Out on the plain on the drive home the winds were brutal. My car would be hounded on the two hour drive home as singular windblown corn leaves sliced across the beams of the headlights like thrown knives. Where was the early morning calm and peacefulness on the Minnesota near Odessa? The night offered a wholly different aspect to the day than the calm I had experienced earlier that morning on the bridge over the Minnesota River, and even earlier in the state park. It seemed as if in an instant our autumn was coming to a windblown conclusion, offering a closure for both leafy color and warmth on the threshold of winter. Seasons come, seasons go … on a day between two prairie rivers.

The Unencumbering

On my saunter hardly a leaf was stirring, not even a grouse. On a quiet afternoon the wind was silent. So silent this wooded path along Big Stone Lake was so stilled the snapping of a stepped on twig seemed to pop like a cheap firecracker. Perhaps even echoing through the woods and across the waters.

Although I had stopped twice for meditative reasons, once just into the woods and then later on a storm ravaged oak on a distant hill near a meadow of autumn blessed sumac, for I enjoy and sometimes need dipping into a forest “bath.” And there I was, pleasantly alone, on the lakeside trail of Bonanza.

I kept my eyes coursing through the timber in hopes of seeing deer. Those “snapping” twigs were unrelenting, so chances were slim if not impossible. Not just any deer, for I wanted a nice, regal buck with stout antlers, ambling slowly along within lens view surrounded by colorful leaves. Later I would scare up a doe and her twin, nearly fully grown fawns, and luckily a couple of shots were made as they bounded away. 

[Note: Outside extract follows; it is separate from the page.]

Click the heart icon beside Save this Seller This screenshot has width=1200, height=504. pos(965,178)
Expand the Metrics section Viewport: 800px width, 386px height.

My hope was for photographing a regal buck with stout antlers, although a yearling would do.

Initially I had concentrated on hearing, and high in the treetops birds were busy with hasty flights high in the canopy and song. Later when I tried to enlarge the images it seemed as if I had come upon a small migration of blackburnian warblers. One of the birds I could identify later was a redpoll. It was the only one without the markings that so closely resembled the blackburnians. 

In previous saunters on this trail, piliated woodpeckers would flutter in and out of camera range, and on this afternoon the same held true. As patient as I could be, my only images were of their backs that blended so perfectly with the tree bark. There seems to be a trio of trees with deeply hollowed holes, all almost perfectly symmetrical from the pattern of pecking. I’ve considered bringing a blind into the woods to place between the trio of trees. It seems I only think of the blind after entering the woods.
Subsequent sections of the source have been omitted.